**EXERCISE DETAILS:** Your answer should be the entries below, reproduced character for character.

════════════════

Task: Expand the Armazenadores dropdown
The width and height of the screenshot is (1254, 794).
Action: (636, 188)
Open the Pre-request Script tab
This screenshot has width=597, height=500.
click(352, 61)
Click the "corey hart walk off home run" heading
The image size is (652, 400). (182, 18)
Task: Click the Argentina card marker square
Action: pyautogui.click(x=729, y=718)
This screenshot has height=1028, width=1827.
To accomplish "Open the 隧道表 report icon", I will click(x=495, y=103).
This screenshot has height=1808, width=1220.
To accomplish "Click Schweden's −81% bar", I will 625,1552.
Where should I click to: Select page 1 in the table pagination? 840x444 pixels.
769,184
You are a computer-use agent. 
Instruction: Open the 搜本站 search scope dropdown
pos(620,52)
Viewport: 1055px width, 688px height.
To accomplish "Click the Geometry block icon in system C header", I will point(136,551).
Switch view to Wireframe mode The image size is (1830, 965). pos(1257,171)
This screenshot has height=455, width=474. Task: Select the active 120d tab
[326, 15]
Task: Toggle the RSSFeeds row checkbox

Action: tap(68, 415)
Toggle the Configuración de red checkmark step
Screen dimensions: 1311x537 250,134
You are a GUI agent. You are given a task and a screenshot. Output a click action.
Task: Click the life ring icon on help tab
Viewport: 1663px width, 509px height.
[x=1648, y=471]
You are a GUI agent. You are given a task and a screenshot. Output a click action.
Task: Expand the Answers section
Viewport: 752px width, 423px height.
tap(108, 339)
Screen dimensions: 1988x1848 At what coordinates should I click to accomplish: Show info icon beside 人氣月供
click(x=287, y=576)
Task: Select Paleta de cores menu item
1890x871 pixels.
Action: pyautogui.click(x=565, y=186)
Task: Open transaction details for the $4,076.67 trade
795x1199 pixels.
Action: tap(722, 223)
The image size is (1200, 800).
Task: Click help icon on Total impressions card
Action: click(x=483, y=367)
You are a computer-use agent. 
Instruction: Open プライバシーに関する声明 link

════════════════

**COMPLETED EXERCISE:**
Task: Expand the Armazenadores dropdown
The width and height of the screenshot is (1254, 794).
Action: (636, 188)
Open the Pre-request Script tab
This screenshot has width=597, height=500.
click(352, 61)
Click the "corey hart walk off home run" heading
The image size is (652, 400). (182, 18)
Task: Click the Argentina card marker square
Action: pyautogui.click(x=729, y=718)
This screenshot has height=1028, width=1827.
To accomplish "Open the 隧道表 report icon", I will click(x=495, y=103).
This screenshot has height=1808, width=1220.
To accomplish "Click Schweden's −81% bar", I will 625,1552.
Where should I click to: Select page 1 in the table pagination? 840x444 pixels.
769,184
You are a computer-use agent. 
Instruction: Open the 搜本站 search scope dropdown
pos(620,52)
Viewport: 1055px width, 688px height.
To accomplish "Click the Geometry block icon in system C header", I will point(136,551).
Switch view to Wireframe mode The image size is (1830, 965). pos(1257,171)
This screenshot has height=455, width=474. Task: Select the active 120d tab
[326, 15]
Task: Toggle the RSSFeeds row checkbox

Action: tap(68, 415)
Toggle the Configuración de red checkmark step
Screen dimensions: 1311x537 250,134
You are a GUI agent. You are given a task and a screenshot. Output a click action.
Task: Click the life ring icon on help tab
Viewport: 1663px width, 509px height.
[x=1648, y=471]
You are a GUI agent. You are given a task and a screenshot. Output a click action.
Task: Expand the Answers section
Viewport: 752px width, 423px height.
tap(108, 339)
Screen dimensions: 1988x1848 At what coordinates should I click to accomplish: Show info icon beside 人氣月供
click(x=287, y=576)
Task: Select Paleta de cores menu item
1890x871 pixels.
Action: pyautogui.click(x=565, y=186)
Task: Open transaction details for the $4,076.67 trade
795x1199 pixels.
Action: tap(722, 223)
The image size is (1200, 800).
Task: Click help icon on Total impressions card
Action: click(x=483, y=367)
You are a computer-use agent. 
Instruction: Open プライバシーに関する声明 link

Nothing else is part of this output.